─── Text for analysis

Predicting where the stock market is going is…hard. You can stare at charts all day. You can draw trendlines, calculate moving averages, perform technical analysis, consult shamans, sacrifice goats, watch to see if Warren Buffet sees his shadow, etc, etc.
Many folks prefer to park their money in a 401(k) or hand it over to money managers who may or may not know what they’re doing. There’s nothing wrong with that, not everyone has the time, expertise, or testicular fortitude to take their portfolio into their own hands, but even the most steely-eyed quants need a little third-party advice based on rigorous analytics sometimes.
On that note, may we introduce you to our friend Alpha Picks?
Quantitative Easy
Alpha Picks, the newest service from the mad geniuses at Seeking Alpha, is designed specifically for investors looking to turn the market’s noise into actionable insights.
If you’re familiar with Seeking Alpha you already know just how much cognitive firepower they bring to the table. If you aren’t familiar with Seeking Alpha you should be ashamed of yourself here’s a quick overview.
How Seeking Alpha Seeks Alpha
Seeking Alpha is a website, community, and crowdsourced research platform made by and for investors. The site hosts the world’s largest investing community—boasting a staggering 20 million visitors every month—and offers an unprecedented array of analyses, market-specific news, and investing tools that rival those found on Wall Street trading terminals.
In addition to all of the above, Seeking Alpha is also home to possibly the largest collection of crowdsourced investment theses written, reviewed, and debated over by professional investors. Some 7,000 well-vetted contributors post over 10,000 investing ideas every month, each of which is reviewed by Seeking Alpha editors to make sure every post meets their quality standards.

──────
─── Dataset content

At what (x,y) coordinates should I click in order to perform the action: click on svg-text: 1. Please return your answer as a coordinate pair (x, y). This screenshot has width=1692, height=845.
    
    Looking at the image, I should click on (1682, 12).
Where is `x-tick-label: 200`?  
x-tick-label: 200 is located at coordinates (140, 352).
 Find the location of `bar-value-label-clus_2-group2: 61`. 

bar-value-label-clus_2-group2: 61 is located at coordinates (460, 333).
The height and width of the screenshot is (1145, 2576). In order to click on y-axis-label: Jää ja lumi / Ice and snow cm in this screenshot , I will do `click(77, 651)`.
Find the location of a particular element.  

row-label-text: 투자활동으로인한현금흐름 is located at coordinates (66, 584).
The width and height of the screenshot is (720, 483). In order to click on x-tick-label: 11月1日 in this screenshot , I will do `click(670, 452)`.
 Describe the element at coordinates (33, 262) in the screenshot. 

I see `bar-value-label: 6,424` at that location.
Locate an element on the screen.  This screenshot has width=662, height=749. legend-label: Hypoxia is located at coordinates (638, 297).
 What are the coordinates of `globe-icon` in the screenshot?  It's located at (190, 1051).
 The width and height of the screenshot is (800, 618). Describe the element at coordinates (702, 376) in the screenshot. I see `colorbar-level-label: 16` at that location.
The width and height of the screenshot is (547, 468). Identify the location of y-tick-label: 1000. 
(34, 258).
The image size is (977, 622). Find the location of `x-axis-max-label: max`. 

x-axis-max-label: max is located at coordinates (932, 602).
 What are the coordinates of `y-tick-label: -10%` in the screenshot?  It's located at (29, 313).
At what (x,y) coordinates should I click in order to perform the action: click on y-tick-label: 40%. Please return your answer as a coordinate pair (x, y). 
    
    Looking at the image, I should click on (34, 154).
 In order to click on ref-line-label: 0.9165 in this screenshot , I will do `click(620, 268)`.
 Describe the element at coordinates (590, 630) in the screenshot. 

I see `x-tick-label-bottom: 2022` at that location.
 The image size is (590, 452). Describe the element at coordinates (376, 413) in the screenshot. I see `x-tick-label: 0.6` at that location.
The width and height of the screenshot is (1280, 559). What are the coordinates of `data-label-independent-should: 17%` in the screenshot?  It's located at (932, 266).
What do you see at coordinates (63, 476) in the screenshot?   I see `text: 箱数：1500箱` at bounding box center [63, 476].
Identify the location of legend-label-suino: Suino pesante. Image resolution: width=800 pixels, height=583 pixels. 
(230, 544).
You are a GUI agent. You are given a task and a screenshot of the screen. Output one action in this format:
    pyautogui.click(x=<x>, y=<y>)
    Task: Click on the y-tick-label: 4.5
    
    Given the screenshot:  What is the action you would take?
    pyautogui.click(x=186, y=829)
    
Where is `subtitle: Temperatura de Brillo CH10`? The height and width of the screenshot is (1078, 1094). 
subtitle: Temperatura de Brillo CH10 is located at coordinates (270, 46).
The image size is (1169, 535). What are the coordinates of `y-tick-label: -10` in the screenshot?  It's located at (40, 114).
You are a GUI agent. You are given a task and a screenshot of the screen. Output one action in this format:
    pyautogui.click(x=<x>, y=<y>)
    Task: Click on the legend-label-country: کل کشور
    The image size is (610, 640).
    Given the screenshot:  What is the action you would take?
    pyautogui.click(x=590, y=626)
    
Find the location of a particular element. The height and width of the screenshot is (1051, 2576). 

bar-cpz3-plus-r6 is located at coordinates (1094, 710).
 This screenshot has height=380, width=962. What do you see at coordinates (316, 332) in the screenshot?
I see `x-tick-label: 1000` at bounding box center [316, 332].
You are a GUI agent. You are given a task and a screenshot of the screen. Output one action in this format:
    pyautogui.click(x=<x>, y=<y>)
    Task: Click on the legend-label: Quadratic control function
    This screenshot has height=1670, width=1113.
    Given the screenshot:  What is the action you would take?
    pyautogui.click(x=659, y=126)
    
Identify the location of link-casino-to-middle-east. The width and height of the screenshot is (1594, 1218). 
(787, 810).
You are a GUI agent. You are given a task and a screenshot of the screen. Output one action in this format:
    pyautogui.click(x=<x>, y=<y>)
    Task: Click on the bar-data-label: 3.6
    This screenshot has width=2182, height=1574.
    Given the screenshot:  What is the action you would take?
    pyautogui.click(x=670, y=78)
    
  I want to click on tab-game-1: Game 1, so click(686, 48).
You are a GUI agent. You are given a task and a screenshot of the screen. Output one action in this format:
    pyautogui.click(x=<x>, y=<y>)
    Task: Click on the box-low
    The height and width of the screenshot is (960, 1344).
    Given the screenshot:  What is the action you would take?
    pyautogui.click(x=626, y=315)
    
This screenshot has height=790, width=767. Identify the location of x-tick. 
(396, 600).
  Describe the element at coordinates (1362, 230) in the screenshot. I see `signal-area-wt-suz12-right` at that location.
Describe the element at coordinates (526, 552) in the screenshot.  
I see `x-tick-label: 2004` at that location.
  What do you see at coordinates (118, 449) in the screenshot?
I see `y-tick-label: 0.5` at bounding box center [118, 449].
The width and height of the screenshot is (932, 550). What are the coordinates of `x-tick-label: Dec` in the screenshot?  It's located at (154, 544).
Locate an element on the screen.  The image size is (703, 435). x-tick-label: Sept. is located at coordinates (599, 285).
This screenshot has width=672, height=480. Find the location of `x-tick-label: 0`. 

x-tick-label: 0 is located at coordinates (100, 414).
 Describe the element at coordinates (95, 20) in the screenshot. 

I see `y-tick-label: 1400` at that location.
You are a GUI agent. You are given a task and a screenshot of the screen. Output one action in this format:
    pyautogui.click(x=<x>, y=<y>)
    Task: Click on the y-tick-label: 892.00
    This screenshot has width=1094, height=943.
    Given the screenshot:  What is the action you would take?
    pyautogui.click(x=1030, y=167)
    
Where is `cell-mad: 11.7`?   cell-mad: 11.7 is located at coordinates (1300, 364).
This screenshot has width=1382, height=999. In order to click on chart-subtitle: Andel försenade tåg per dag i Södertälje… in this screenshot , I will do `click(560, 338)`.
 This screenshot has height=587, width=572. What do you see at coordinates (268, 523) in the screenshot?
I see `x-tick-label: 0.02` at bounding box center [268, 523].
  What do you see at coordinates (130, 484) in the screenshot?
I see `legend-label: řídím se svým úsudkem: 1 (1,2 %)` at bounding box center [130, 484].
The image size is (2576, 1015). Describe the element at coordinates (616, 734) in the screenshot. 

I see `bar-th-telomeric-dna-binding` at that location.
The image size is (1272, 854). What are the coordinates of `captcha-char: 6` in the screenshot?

──────

> **Actions to take**
1. Reproduce the passage of the Alpha Picks article starting at "If you’re familiar" and ending at "a quick overview.".
2. Write what comes next in the Alpha Picks article, beginning after its last sentence.

> **Answers below**
1.
If you’re familiar with Seeking Alpha you already know just how much cognitive firepower they bring to the table. If you aren’t familiar with Seeking Alpha you should be ashamed of yourself here’s a quick overview.

2.
As if that weren’t enough, Seeking Alpha also hosts news, discussions, and data-driven analyses on small-cap stocks, commodities, ETFs, cryptocurrencies, and just about any other security on the market. And if you want to go even deeper, Seeking Alpha’s PREMIUM subscription gives you access to a frankly insane amount of investing ideas, data visualizations, and author, quant, and dividend ratings—plus the ability to track the performance of individual authors.
In other words: It’s quant heaven.
Now that you have a sense of where their information is coming from, let’s get back to the reason we’re all here: Alpha Picks.
What Makes Alpha Picks Different
Finding great stocks to buy on Seeking Alpha can be a bit like panning for gold. It can take a while to sift through all the good stuff to get to the truly great, and there’s so much valuable information that the market might have moved on by the time you’re done reading through the research, scanning the charts, and checking out all the discussions.
If you’re thinking that it’d be great if Seeking Alpha had a service that did all the gold panning for you and just handed you the biggest, shiniest nuggets, guess what: they’re two steps ahead of you.
Alpha Picks is a subscription service that Seeking Alpha designed for that exact purpose. It takes all the information from the Seeking Alpha Quant model and filters it all down to the two stocks with the biggest potential for positive share price growth every month.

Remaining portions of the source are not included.